According to him, IOCs in Nigeria began divestment from onshore and shallow water assets in the Niger Delta region four years ago.
“The ongoing divestments of oil blocks by multinationals will provide opportunity for indigenous oil and gas companies to become active players in the upstream sub-sector of the industry.
“Rather than causing crisis, the divestment is changing the onshore corporate landscape and creating material opportunities for players in the Nigerian upstream space,’’ he told NAN.
Also speaking, Mr Frank Eremosele, the Managing Director, Data-Services Oil and Gas Ltd., said the divestment reflected the declining quality of the investment climate in the sector.
According to him, the scenario is best explained within that context and it is a natural response of investors.
Eremosele, however, said that the speed response of indigenous companies would depend on the liquidity of the investment.
“Nevertheless, it is disheartening that the economy is losing investments in such a vital sector at a time when investment drive should be government’s top priority.
“It is disturbing because the oil and gas sector is the mainstay of the Nigerian economy from the perspective of financial resources needed to drive the economy.
“This sector accounts for 95 per cent of foreign exchange earnings and 85 per cent of revenue. There cannot be a more strategic sector.
“Against this backdrop, no effort should be spared to stem the current trend of divestment in the sector,’’ he said.
Similarly, Mr Afolabi Jubril, a member of the Nigerian Association of Petroleum Explorationists (NAPE), observed that major investments in the upstream oil and gas sector run into billions of dollars.
He told NAN that not many domestic banks had the capacity to finance such investments.
According him, the interest of indigenous players and that of the IOCs are not mutually exclusive.
“A good investment climate in the sector will be beneficial to all investors in the sector, irrespective of origin and size.
“In the investment space, there is little room for sentiments; capital would gravitate to areas that are most conducive.
“Competition for investment in the sector is becoming more intense globally.

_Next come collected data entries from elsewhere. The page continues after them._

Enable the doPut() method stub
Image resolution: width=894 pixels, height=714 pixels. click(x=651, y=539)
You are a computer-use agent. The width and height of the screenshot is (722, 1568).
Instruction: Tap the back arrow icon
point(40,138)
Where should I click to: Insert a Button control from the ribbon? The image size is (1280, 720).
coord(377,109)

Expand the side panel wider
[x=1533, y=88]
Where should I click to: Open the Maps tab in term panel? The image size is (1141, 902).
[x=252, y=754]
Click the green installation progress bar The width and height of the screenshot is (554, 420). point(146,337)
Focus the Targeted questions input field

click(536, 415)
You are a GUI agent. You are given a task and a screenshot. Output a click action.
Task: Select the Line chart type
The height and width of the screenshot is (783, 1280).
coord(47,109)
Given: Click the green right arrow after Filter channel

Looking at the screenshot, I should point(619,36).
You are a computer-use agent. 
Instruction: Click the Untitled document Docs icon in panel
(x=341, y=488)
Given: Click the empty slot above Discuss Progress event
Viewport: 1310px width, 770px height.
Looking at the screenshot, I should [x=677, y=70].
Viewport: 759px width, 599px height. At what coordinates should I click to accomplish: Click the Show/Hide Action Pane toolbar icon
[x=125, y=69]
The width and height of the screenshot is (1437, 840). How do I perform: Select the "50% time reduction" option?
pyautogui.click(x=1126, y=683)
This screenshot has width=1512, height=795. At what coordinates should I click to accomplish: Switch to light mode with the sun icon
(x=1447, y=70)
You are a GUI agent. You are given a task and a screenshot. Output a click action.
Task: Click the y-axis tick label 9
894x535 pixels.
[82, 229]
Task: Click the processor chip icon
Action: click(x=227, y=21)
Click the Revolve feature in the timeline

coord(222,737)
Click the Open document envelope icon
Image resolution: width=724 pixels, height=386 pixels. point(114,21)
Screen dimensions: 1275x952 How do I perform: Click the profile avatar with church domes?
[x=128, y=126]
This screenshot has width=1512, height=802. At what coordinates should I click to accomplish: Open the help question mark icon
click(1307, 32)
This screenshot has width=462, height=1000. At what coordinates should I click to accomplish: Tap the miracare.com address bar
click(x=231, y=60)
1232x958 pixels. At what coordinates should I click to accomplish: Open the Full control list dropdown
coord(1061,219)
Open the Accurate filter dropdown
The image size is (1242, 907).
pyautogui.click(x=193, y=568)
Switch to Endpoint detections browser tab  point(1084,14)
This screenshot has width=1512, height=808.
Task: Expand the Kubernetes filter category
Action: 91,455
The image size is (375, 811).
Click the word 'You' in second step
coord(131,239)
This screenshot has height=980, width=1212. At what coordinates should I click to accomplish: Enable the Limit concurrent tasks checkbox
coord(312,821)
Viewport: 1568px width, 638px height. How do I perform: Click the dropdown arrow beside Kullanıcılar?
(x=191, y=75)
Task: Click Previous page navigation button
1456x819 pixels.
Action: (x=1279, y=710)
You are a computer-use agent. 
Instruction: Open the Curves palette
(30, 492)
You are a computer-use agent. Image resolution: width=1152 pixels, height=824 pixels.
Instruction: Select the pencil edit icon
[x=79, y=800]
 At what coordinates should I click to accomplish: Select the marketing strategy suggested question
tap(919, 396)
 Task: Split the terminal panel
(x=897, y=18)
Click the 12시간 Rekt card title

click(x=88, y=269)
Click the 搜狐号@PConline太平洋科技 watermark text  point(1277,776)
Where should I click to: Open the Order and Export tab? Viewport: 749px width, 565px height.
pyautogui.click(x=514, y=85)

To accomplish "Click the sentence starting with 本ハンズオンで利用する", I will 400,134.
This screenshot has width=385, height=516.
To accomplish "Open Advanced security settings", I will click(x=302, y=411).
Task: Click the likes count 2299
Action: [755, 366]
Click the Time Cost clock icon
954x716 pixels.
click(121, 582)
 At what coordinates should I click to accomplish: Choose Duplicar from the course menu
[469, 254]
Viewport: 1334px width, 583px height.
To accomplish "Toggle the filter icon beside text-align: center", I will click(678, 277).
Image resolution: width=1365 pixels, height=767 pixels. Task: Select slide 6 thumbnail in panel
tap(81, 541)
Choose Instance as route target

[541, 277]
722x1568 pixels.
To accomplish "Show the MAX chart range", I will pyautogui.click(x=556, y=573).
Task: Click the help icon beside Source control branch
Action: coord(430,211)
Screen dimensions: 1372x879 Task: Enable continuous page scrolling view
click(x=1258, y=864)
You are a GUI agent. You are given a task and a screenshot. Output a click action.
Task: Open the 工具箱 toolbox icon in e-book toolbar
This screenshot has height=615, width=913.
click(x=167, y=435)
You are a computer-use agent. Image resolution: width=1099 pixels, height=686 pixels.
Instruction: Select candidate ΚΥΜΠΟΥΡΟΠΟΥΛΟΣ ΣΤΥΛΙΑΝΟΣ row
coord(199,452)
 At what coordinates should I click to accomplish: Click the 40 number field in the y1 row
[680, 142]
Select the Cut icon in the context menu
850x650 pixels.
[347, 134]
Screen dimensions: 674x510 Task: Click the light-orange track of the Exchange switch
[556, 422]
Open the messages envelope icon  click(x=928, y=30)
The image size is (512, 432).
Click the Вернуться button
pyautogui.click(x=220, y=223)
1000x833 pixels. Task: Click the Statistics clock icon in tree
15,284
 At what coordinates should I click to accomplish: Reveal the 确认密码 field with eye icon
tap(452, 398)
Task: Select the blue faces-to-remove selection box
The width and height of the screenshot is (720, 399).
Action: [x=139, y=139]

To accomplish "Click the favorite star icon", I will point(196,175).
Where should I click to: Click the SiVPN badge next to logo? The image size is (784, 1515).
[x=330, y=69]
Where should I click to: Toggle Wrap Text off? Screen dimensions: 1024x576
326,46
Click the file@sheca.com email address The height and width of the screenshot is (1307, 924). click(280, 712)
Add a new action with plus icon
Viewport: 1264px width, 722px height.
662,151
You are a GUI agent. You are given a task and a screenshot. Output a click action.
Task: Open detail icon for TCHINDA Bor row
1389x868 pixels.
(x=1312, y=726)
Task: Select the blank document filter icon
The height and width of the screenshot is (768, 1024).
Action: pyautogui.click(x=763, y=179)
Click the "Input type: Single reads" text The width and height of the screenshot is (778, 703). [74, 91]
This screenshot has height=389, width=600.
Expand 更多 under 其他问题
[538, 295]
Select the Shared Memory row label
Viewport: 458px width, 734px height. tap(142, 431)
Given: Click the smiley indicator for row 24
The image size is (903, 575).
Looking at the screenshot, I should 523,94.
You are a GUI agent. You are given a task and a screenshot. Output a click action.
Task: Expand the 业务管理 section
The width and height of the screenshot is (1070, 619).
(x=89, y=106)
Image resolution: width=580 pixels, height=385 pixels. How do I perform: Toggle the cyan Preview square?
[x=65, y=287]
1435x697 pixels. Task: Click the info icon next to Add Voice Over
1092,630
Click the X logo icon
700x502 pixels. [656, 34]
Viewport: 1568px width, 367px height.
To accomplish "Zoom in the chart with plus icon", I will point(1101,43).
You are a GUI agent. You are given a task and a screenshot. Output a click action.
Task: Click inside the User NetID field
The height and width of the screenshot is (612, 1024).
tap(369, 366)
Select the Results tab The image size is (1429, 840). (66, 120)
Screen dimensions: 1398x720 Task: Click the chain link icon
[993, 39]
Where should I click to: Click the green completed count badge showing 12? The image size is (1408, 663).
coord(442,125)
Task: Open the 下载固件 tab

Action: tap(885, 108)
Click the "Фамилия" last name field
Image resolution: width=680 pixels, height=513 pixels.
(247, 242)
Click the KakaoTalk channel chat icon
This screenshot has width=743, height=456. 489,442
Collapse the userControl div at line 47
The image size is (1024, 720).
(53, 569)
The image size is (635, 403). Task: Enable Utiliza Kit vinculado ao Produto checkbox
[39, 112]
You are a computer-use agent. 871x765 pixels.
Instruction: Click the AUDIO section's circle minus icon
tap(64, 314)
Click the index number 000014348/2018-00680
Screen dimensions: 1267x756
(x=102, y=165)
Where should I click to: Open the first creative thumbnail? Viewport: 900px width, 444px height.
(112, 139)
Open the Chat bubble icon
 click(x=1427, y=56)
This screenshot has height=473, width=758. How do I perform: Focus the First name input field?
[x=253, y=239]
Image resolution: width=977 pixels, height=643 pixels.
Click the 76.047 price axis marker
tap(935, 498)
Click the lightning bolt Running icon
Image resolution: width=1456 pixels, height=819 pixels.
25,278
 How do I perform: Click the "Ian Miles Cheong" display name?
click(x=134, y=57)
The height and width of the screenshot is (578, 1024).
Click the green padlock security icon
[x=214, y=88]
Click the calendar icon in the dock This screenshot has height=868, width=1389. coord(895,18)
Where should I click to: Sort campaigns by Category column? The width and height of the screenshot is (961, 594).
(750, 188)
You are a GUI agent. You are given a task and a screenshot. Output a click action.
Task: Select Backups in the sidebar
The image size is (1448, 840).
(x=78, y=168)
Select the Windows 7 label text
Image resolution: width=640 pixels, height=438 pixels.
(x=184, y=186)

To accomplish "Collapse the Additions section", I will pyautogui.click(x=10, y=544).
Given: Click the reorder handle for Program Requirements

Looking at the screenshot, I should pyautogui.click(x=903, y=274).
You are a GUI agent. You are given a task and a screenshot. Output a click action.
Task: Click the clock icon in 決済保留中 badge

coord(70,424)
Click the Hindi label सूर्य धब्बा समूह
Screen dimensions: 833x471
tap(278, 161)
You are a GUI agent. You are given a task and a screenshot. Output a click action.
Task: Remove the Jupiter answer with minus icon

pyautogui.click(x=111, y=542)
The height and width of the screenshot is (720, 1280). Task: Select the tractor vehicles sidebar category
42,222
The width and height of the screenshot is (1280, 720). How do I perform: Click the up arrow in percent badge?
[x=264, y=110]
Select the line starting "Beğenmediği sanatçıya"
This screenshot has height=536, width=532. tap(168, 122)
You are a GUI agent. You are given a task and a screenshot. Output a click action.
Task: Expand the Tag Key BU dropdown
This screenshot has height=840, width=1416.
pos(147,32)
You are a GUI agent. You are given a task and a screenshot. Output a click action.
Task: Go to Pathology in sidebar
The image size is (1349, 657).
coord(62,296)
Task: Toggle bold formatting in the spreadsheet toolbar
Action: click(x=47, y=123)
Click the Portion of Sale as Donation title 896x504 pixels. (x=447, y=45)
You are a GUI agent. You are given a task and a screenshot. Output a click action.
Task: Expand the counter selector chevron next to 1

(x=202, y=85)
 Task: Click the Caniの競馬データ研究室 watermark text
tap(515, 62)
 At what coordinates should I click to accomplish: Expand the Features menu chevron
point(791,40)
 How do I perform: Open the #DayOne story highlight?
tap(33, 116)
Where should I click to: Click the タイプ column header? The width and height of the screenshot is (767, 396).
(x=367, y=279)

“There are new discoveries and investment opportunities in Ghana, Liberia, Tanzania, Mozambique, Kenya, Uganda, Papua New Guinea and Australia among others.
“In response to these developments, several countries, which have huge oil and gas reserves, are introducing more competitive fiscal terms in order to attract investments,’’ Jubril said.
However, Mr Simon Ogunjimi, the Executive Director, Prime-Log Price Oil and Gas Consultant, urged the government to provide the fiscal terms that would boost investment in the sector.
This, he said, should be without compromising the interest of the country.
He stressed the need for the Federal Government to ensure adequate protection of life and property in the oil producing areas.
Ogunjimi spoke on the need to ensure clarity and certainty in the policy document to create investors’ confidence.
“Oil producing companies pay 85 per cent tax on profit, royalty and signature bonuses.
“This also includes the three per cent annual budget to the Niger Delta Development Commission (NNDC) and two per cent education tax among others,’’ he explained.
He stressed the need for government to insulate the sector from undue interference by the political class and bureaucracy.
Ogunjimi also advocated the creation of a professional and independent regulatory body for the sector.
NAN recalls that Shell Petroleum Development Company of Nigeria (SPDC) had divested from eight oil mining leases (OMLs) from 2010 to date in Nigeria.
SPDC had sold its interests in OML 4, 38 and 41, which were sold on July 30, 2010.
Others are OML 26 and 42 which were sold on Nov. 30, 2011; OML 40 on Aug. 31, 2012; OML 34 on Sept. 5, 2012 and OML 30 on Nov. 9, 2012 respectively.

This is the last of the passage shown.